Orchestration is the wrong word. The real word is choreography.

People keep calling this orchestration. I am starting to think the right word is choreography.

Orchestration sounds like a conductor reading sheet music. Agents do not read sheet music. They work on a rhythm. The rhythm is fragile. One agent loses the beat at 3am because a context window got pressured, and by morning the whole dance is off. You can have four of them moving in time for weeks, and then one steps on the next one’s lines and the whole routine has to be picked up from the floor.

The other thing that makes this harder than it looks is that every tool you pick has a different hardness. Driving one coding tool feels one way. Driving the same job through another open coding tool feels different. Running it yourself on a raw model through the API feels a third way. The difficulty does not disappear. It moves. One tool hides the hard parts behind a polished interface, and you only meet them when something breaks at an awkward time. Another tool makes you feel every edge as you go, which is exhausting, but at least you know where the edges are.

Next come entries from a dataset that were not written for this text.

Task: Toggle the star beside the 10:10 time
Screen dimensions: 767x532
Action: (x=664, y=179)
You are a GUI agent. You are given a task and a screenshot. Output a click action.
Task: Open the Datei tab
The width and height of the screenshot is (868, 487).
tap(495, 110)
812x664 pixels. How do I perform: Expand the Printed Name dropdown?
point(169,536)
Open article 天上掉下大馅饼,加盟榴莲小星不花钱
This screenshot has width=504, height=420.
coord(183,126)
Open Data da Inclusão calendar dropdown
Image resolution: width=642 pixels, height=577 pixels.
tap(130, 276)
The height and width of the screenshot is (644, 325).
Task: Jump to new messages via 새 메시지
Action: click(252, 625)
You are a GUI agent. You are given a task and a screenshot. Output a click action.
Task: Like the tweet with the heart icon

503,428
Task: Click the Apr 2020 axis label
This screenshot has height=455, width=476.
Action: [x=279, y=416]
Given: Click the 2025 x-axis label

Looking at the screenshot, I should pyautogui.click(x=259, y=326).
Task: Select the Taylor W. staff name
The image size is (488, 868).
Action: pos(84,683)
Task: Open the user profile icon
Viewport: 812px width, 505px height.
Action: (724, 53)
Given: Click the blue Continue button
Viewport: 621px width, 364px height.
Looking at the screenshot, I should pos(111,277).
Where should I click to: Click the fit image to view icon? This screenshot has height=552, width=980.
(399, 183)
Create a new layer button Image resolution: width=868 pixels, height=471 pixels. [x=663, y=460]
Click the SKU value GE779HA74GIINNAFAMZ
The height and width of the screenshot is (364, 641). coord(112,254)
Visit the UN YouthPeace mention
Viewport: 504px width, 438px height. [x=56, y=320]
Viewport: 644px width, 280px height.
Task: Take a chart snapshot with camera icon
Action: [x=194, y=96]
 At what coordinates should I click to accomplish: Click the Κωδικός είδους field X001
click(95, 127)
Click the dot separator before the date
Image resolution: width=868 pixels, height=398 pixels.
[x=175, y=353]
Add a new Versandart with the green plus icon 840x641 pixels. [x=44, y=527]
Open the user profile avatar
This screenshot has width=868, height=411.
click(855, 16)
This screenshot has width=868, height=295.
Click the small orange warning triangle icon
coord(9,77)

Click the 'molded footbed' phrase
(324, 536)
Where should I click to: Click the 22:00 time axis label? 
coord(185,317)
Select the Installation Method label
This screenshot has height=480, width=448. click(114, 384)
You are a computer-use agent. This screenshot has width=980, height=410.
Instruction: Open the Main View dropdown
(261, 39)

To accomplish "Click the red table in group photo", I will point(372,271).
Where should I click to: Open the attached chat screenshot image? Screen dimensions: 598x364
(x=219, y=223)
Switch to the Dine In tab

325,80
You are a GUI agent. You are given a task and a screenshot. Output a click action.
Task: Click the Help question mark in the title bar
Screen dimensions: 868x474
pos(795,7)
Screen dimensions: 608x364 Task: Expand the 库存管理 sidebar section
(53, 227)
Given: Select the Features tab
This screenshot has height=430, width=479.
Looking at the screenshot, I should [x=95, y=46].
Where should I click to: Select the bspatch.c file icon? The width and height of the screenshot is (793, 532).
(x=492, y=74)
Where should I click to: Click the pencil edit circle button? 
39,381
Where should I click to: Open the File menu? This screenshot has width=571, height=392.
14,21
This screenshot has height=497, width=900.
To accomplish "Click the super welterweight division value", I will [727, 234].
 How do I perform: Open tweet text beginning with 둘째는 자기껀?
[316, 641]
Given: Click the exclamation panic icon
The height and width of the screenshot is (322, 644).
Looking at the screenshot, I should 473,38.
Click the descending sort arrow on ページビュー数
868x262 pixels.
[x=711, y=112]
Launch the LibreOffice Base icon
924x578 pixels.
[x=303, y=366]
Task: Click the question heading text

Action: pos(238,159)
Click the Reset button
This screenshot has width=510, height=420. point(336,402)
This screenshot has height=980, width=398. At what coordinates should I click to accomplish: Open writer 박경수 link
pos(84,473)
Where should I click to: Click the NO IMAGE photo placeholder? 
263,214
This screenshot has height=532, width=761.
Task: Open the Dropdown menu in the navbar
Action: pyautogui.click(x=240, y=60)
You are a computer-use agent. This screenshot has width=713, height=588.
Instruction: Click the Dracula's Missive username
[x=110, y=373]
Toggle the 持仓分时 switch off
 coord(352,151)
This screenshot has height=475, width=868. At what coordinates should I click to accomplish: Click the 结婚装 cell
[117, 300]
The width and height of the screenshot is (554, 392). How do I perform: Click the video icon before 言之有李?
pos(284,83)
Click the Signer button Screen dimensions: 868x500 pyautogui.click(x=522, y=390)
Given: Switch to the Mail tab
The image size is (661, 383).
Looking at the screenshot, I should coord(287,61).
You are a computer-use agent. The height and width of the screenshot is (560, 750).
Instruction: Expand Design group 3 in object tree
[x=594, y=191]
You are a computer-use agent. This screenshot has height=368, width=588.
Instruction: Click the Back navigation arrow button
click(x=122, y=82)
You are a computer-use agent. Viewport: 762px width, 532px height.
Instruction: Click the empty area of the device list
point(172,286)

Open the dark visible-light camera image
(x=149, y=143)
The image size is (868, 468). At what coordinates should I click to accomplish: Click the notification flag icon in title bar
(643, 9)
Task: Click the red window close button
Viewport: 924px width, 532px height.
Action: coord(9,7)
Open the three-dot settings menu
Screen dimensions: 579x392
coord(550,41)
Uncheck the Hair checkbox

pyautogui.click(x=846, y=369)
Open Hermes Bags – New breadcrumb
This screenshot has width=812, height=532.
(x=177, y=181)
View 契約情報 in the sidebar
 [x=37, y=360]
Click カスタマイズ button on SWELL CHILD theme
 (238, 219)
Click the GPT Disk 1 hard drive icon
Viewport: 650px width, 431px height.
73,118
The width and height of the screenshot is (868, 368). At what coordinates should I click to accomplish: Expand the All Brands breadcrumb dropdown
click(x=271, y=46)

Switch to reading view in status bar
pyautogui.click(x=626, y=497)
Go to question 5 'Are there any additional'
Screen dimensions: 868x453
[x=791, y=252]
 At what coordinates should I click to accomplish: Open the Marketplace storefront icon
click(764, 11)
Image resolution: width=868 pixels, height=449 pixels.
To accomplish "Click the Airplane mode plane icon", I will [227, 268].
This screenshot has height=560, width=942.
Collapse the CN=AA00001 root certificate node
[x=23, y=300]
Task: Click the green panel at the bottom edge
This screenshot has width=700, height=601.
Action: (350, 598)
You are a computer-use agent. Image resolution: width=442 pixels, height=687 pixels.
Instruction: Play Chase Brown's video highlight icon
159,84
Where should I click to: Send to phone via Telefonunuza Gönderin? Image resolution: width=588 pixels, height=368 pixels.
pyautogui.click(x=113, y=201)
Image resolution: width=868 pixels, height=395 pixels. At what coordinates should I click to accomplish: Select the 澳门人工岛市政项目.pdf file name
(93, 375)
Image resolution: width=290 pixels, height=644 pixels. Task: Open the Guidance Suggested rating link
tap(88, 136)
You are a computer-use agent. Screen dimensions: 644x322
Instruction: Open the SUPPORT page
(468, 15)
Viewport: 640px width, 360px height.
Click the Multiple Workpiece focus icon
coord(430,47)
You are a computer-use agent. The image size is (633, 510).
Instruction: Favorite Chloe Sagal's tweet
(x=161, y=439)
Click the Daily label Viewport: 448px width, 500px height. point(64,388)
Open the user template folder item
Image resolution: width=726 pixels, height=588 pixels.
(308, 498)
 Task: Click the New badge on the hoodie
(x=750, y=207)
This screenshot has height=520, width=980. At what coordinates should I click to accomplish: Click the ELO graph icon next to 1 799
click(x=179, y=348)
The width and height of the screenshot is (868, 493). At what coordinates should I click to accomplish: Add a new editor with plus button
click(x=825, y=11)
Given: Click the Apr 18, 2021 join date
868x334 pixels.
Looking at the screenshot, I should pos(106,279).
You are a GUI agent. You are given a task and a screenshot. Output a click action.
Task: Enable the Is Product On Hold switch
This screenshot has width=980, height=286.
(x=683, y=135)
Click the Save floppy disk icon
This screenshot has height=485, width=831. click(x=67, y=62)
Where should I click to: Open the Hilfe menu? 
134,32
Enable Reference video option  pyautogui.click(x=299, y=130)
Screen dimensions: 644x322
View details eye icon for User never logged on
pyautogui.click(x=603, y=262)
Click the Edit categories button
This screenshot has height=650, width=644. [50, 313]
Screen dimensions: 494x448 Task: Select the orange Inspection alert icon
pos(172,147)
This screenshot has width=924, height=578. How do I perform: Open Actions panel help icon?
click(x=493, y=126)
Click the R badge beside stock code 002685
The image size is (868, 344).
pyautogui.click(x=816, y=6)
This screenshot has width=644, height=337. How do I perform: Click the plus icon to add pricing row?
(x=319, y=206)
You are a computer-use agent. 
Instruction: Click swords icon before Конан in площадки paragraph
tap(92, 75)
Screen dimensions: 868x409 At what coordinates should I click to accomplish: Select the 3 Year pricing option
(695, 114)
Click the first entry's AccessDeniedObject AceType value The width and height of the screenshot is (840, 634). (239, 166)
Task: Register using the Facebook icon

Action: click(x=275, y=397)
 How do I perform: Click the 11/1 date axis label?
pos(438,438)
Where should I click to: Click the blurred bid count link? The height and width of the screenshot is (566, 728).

Running a few of them on the same box, talking to each other, staying in rhythm, staying alive, is new enough that nobody has figured out the canonical way yet. Including me. Especially me.

What they all had in common before they died

Every single one of them forgot.

That is the most honest sentence I can write about agents. You build them with all this care. You give them instructions, memory, a role, a goal. They run for a day, or a week, or a month. And then you come back and they have forgotten what they were supposed to be doing. Not because you told them wrong. Because the context they carry gets pressured and compresses to survive, and when it compresses it drops the load-bearing detail first.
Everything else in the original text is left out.